Bu dört yıl üzerinde düşünelim. İlginç şeyler söylüyor bize. Hem kendi dinamikleri, etkinliğin kendi gelişimi, hem de merkezin etkinliği okuma biçimi, kodlama biçimi dikkat çekiyor...

Kabaca, diyebiliriz ki, etkinlik Diyarbakır’a merkezden ‘kültür’ü taşıdığı ölçüde merkez için değerli bir etkinlik oldu. Aynı şekilde Diyarbakır da takdire şayan, sempatik, gelişme gösteren, değerli bir yer oldu. İstanbul’dan büyük yazarlar, ‘büyük usta’lar, oraya gittikçe, bu, orasının da burada değerli olanı tanıyabildiğini, demek ki, edebiyattan anladığını, anlar hale geçmekte olduğunu gösterdi. Edebiyat aleminin onayladığı merkezi yazarlardan veya medyasının onayladığı star yazarlardan biri çağrıldığında ‘orada birşey oluyor’ denirken Türk edebiyatının bilmediği bir Kürt yazar çağrıldığında ‘gene birşey olmuyor’ denerek bakışlar çevriliyor.

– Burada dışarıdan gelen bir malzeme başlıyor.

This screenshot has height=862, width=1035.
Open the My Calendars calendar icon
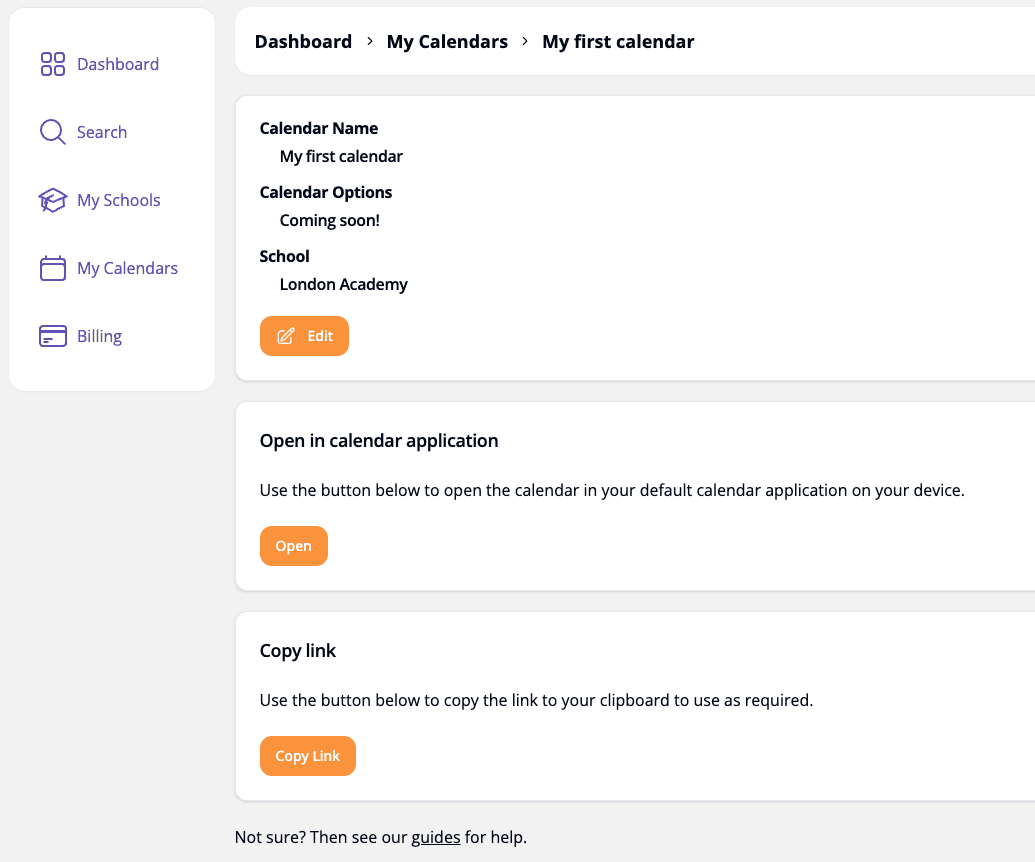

Bu sene iyice ayyuka çıktı bu tutum. Necmiye Alpay’ın istisnai yazısı (Radikal Kitap, 1 Aralık 2006) dışında tam bir yüz çevirme var. Edebiyat alemimiz ise ilgilenecek birşey hemen hiç göremiyor. Bu tavırda şu da var, İstanbul çekilirse sıradan taşra edebiyat şenliklerine dönersiniz, meyve festivallerinden biri olur, deniyor. Biraz şantajvari...

Diyarbakır Edebiyat Günleri’nde Kürtçe öne çıkıyor. Giderek daha fazla. Buna karşı cepheden milliyetçi edebiyat insanlarının itirazlarını geçelim (elbette var böyleleri), daha çok, bahsettiğiniz zaman, son Irak savaşı sürecinde Kürtler-ABD ilişkilerinden dem vuranlar var (bir kez daha, nasıl yani, di mi, Edebiyat Günleri ve Kürtçe’nin hamleleri ile ne bağlantısı var bunun), ulusal kültür atağı yaptıklarını ve bunun maalesef anakronik bir Kemalizm çeşitlemesi olduğunu söyleyenler var (tamam, kabul, bu daha sofistike görünüyor, ama, yani) ve tabii bir de hiçbir şey söylemeyen ve sorarsanız çok önemli diyen ama gerçekte net bir sessizlikte bırakma politikasını yerinde görenler var.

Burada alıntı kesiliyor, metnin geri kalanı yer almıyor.